А первая белая стрела еще проходит спирали воздуха, остро чувствуя кровь ледяным наконечником. На миг я с ней – высоко-высоко над этой ноздреватой землей у моря и его бесконечно бьющихся волн внизу. Над жалкими деревнями и жестокими племенами, склоняясь к заповедному и темному лесу, таящему свой смысл.

Назад, туда, где я стою на тропе, оцепенелый, меня зовет боль. Внутренняя сторона руки обнажена, где по ней хлестнула тетива, сняв слой кожи с легкостью бритвы, с равнодушной волей. Стронувшись, я беру котомку и колчан, приноравливаю широкий шаг к луку на плече и отправляюсь вдаль, в глушь.

Этот край обезлюдел. Слишком много усилий необходимо, чтобы пересохшие поля родили упрямые томаты и пыльные карликовые дыни; это страна стариков, возделывающих свои клочки земли из привычной решительности – тикают в житейском ритуале последние дни часов, почти размотались со скрипящих колес гирьки. Нет молодежи, чтобы переставить часы, некому каждый день взводить колодец и орошать хищную землю. Молодежь ушла в города и к рабскому труду за границу. Они – под землей, добывают ископаемые, чтобы согреть других. Они – в ядовитых лачугах, плетут химический рак. Они – автоматоны в оковах промышленности, коей без нужды характер, язык или семья. Они бесконечно пересчитывают скопленные средства для побега. Одни вернутся на поля, чтобы помочь старым и немощным поднять мятое ведро и заступ; иные тщатся вернуться князьями, скупая новые дорогие и безликие дома в плачевных селах предков. Таких постигнет крах, против них обратятся их дети и земля, усугубят содрогающуюся усталость. Протоптанные следы их потуг стираются под моими ногами, когда я иду по немногим населенным остаткам страны.

Уйдет три дня, чтобы миновать эти места, еще три-четыре – чтобы перевалить за низкие горы и оказаться на краю дебрей. Мы прожили здесь одиннадцать лет, исцеляя увечья и переломы нашего прошлого, прижигая рваные раны воспоминаний солнцем и пылью. Этот разоренный полуостров был щедр, и отчасти меня подмывает спланировать возвращение, хоть я знаю, что тому не бывать.

Жар дня напитался весом, свет стал угрюм и чреват переменой. Тучи уплотнились и сгустились от внутренней тьмы; так рождалась вода – тяжелая и нестабильная.

Туземцы края зовут это дуновение болезненного ветра «бурасио»; ветра, который не дует, а сосет – его жаркое обратное дыхание выражается в движении, но не облегчении.

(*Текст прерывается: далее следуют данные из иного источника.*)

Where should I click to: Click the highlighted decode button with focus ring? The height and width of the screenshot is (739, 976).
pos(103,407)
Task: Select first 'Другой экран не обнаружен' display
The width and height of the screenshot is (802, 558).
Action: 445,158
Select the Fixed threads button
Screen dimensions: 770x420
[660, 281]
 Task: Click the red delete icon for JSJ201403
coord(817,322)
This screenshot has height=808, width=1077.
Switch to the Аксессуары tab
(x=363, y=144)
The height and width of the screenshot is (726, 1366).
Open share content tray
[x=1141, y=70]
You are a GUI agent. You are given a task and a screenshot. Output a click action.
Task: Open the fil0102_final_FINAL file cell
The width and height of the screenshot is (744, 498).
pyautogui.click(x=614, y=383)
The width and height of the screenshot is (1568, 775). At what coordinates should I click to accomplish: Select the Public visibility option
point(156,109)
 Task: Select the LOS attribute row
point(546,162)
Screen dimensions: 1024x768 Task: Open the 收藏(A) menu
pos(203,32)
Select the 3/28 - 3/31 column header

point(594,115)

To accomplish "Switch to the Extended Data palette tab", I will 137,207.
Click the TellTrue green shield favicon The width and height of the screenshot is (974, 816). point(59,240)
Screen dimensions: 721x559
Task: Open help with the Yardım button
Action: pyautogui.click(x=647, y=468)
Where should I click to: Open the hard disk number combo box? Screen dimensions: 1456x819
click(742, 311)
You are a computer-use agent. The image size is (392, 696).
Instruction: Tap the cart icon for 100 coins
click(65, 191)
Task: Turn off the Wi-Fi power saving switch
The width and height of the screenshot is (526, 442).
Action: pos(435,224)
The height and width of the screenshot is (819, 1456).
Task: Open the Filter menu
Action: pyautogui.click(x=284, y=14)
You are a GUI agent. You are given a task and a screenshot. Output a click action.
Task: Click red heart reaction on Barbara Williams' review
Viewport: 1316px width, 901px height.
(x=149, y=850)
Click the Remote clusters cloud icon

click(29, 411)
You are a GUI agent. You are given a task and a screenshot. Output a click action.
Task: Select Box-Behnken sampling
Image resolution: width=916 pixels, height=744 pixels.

Он играет с ожиданием, оживляя духоту, дразня засушливую землю запахом дождя, пока подземные водоемы, пещеры и каверны тянутся пустотой к небесам.

Потому мы здесь поселились. Эсте говорила, что уединение – лишь часть лечения, по-настоящему тело и дух могут оправиться и развиться только над ульем из пустот. В таких местах слышны небеса и море. Их обширность и движения отдаются под туго натянутой землей, взбалтывают и прибивают тьму в пещерах к тишине, к невидимым минеральным стенам. Она говорила о единстве подземных голосов – от скромнейшего колодца до просторнейшей пещеры-собора, – о том, что они подобны трубам разного размера в могучем органе. Органе, замысленном сотрясаться в фугах и фанфарах слуха, а не игры; где какофонии тишины служит контрапунктом одна лишь назойливая капель.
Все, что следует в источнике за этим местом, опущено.